Reading passage:
-- Opening Marker --

Public ‘Underestimates NHS Care’
The public’s view of the NHS is far less positive than satisfaction ratings given by patients who use the service, a report has found. The NHS Confederation says the public thinks the NHS is in crisis – but patients consistently report high levels of satisfaction with their care.
It blames disenchantment with the government for distorting perceptions. Ministers said record investment had led to big improvements in the performance of the NHS.
A poll by Ipsos MORI found the combined patient and public satisfaction rating for the NHS overall was 63% in the winter of 2005 – but the public’s rating was much more negative than that of patients.
A separate survey by Populus found that, on average, patients rate attributes of NHS care such as nursing care, cleanliness and waiting times 12% higher than the public as a whole.
The NHS Confederation report said a key to the difference in perception could be seen in the fact that both groups gave GP services a similar satisfaction rating – around 80%.
It says that this is probably because, unlike other NHS services, most people see their GP regularly. Thus the public can respond on the basis of their personal experience and not just on opinions from elsewhere.
The report says there is evidence to suggest political beliefs are the most important driver of public satisfaction with the NHS, followed by factors such as media coverage.
Nigel Edwards, director of policy at the NHS Confederation, which represents more than 90% of NHS organisations, said: “The public has become distrustful when confronted with evidence of improvement in the NHS.
“It would seem that disenchantment with the government translates into scepticism about the service.”
Mr Edwards said significant improvements had been made in the NHS over recent years, but the government had failed to communicate health reforms effectively to the public.
Continuous reorganisations and the setting of “dogmatic” targets had alienated the public.

-- Closing Marker --

[Stored dataset items]
-- Opening Marker --

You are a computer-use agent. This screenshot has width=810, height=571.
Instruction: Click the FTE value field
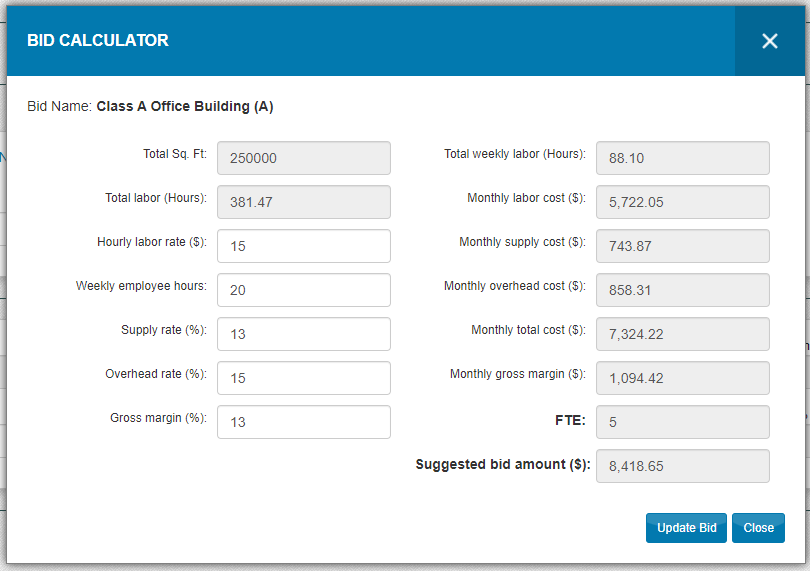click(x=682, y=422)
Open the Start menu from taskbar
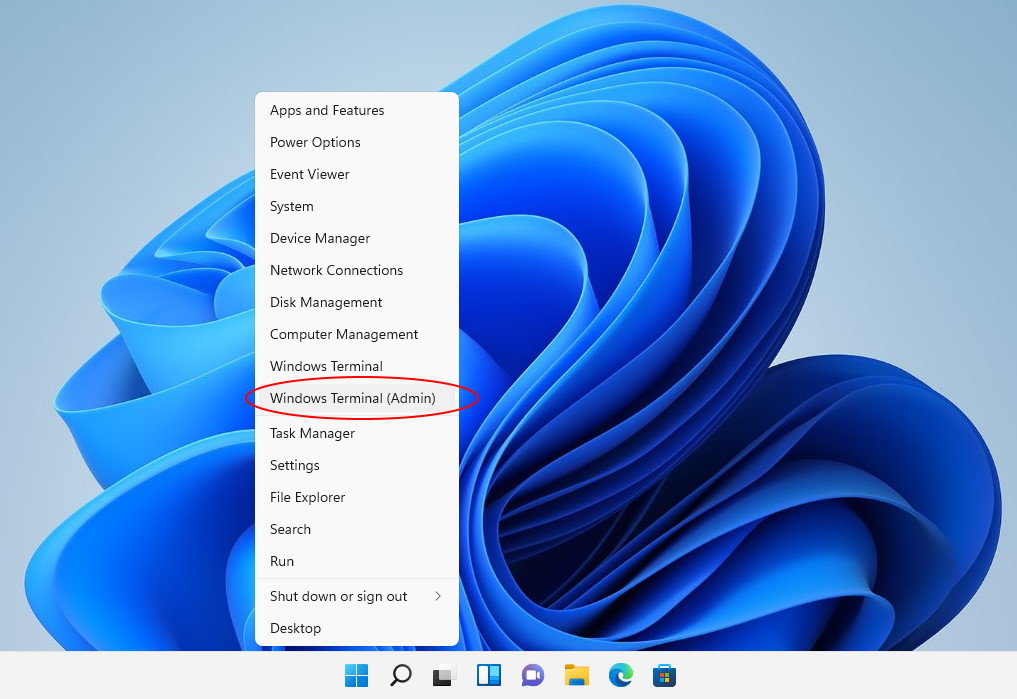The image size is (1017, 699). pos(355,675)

-- Closing Marker --

Tasks to perform:
(1) Answer these questions from the article on public views of the NHS:
(a) What combined patient and public satisfaction rating for the NHS overall did the Ipsos MORI poll find in the winter of 2005?
(b) Which NHS service did patients and the public give a similar satisfaction rating, and about how high was that rating?
(c) What share of NHS organisations does the NHS Confederation represent?
(2) Decide whether each statement agrees with the article on public views of the NHS, and support each yes or no with the deciding words from the article:
(a) The Populus survey found that patients rate attributes of NHS care 12% higher than the public as a whole.
(b) The report names media coverage as the most important driver of public satisfaction with the NHS.
(c) Mr Edwards said the government had communicated health reforms effectively to the public.
(3) Transcribe the part of the article on public views of the NHS starting at "A poll by Ipsos" and ending at "opinions from elsewhere.".

Completed exercise:
(1)
(a) 63%
(b) GP services, at around 80%
(c) More than 90%

(2)
(a) Yes: "on average, patients rate attributes of NHS care such as nursing care, cleanliness and waiting times 12% higher than the public as a whole"
(b) No: "political beliefs are the most important driver of public satisfaction with the NHS, followed by factors such as media coverage"
(c) No: "the government had failed to communicate health reforms effectively to the public"

(3)
A poll by Ipsos MORI found the combined patient and public satisfaction rating for the NHS overall was 63% in the winter of 2005 – but the public’s rating was much more negative than that of patients.
A separate survey by Populus found that, on average, patients rate attributes of NHS care such as nursing care, cleanliness and waiting times 12% higher than the public as a whole.
The NHS Confederation report said a key to the difference in perception could be seen in the fact that both groups gave GP services a similar satisfaction rating – around 80%.
It says that this is probably because, unlike other NHS services, most people see their GP regularly. Thus the public can respond on the basis of their personal experience and not just on opinions from elsewhere.